This topic covers how to visualize spatial models near a coast. The method for visualizing spatial models can be used for other models. The knowledge we gain on the spatial models we are looking at is useful when using these models. Note that this is only about the prior model, before we have introduced data!
This topic is out of date (and removed from the list of all topics).
We load the libraries and functions we need. You may need to install these libraries (Installation and general troubleshooting). Feel free to save the web location where the data is as an R-file on your computer. We also set random seeds to be used later.
library(INLA)
library(sp)
library(fields)
set.seed(2016)
set.inla.seed = 2016
dir.create("data/")
download.file(url = "https://haakonbakkagit.github.io/data/WebSiteData-Archipelago.RData", destfile = "data/WebSiteData-Archipelago.RData")
## Load data
load(file = "data/WebSiteData-Archipelago.RData")
# - if you have saved the file locally
## What is loaded
# - poly.water is our study area
# - df is our dataframe to be analysed
# - dat is the orginial dataframe
str(poly.water, 1)
## Formal class 'SpatialPolygons' [package "sp"] with 4 slots
For a description of the data see (Kallasvuo, Vanhatalo, and Veneranta 2016). Data collection was funded by VELMU and Natural Resources Institute Finland (Luke).

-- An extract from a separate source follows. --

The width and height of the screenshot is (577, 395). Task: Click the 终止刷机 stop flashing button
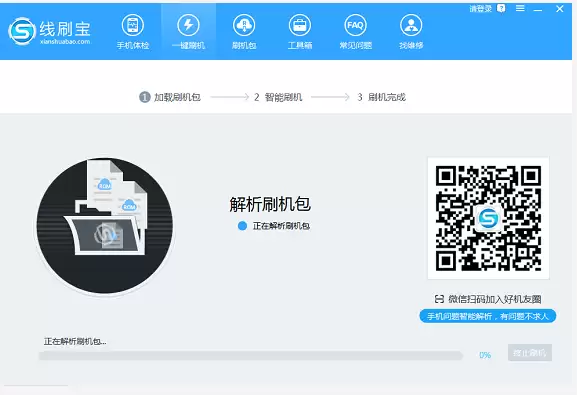pyautogui.click(x=530, y=353)
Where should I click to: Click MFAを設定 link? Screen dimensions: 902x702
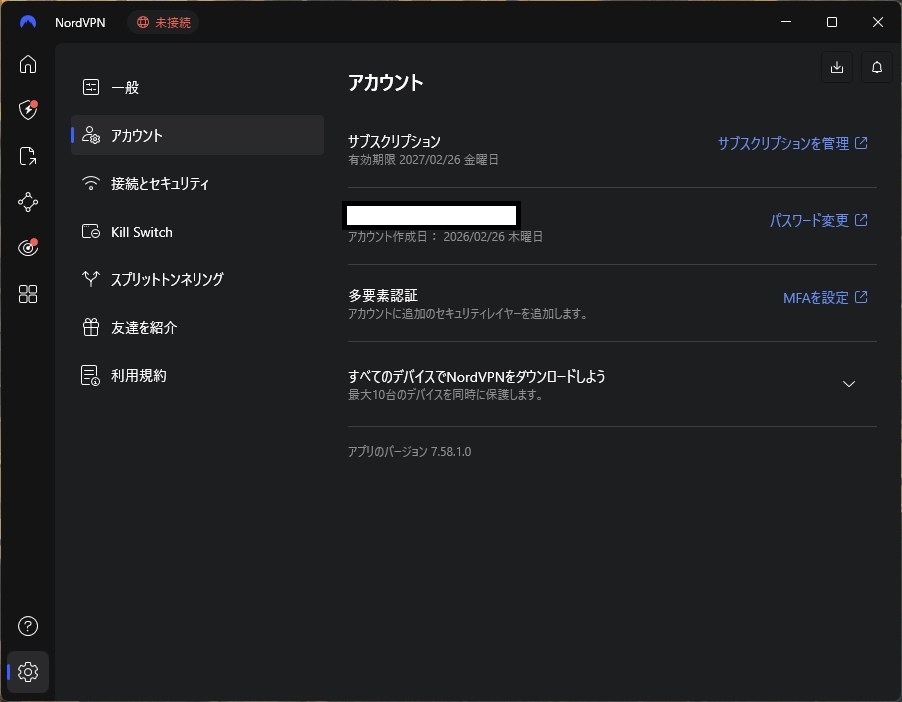pyautogui.click(x=824, y=298)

The following code is copy-pasted from the dependency. You probably want to read this dependency topic.
max.edge = 0.95
mesh1 = inla.mesh.2d(loc=cbind(df$locx, df$locy),
max.edge = max.edge)
plot(mesh1, main="1st attempt"); points(df$locx, df$locy, col="blue")
max.edge = 0.95
# - as before
bound.outer = 4.6
# - as before
mesh4 = inla.mesh.2d(boundary = poly.water,
loc=cbind(df$locx, df$locy),
max.edge = c(1,5)*max.edge,
# - use 5 times max.edge in the outer extension/offset/boundary
cutoff = 0.06,
offset = c(max.edge, bound.outer))
plot(mesh4, main="4th attempt", lwd=0.5); points(df$locx, df$locy, col="red")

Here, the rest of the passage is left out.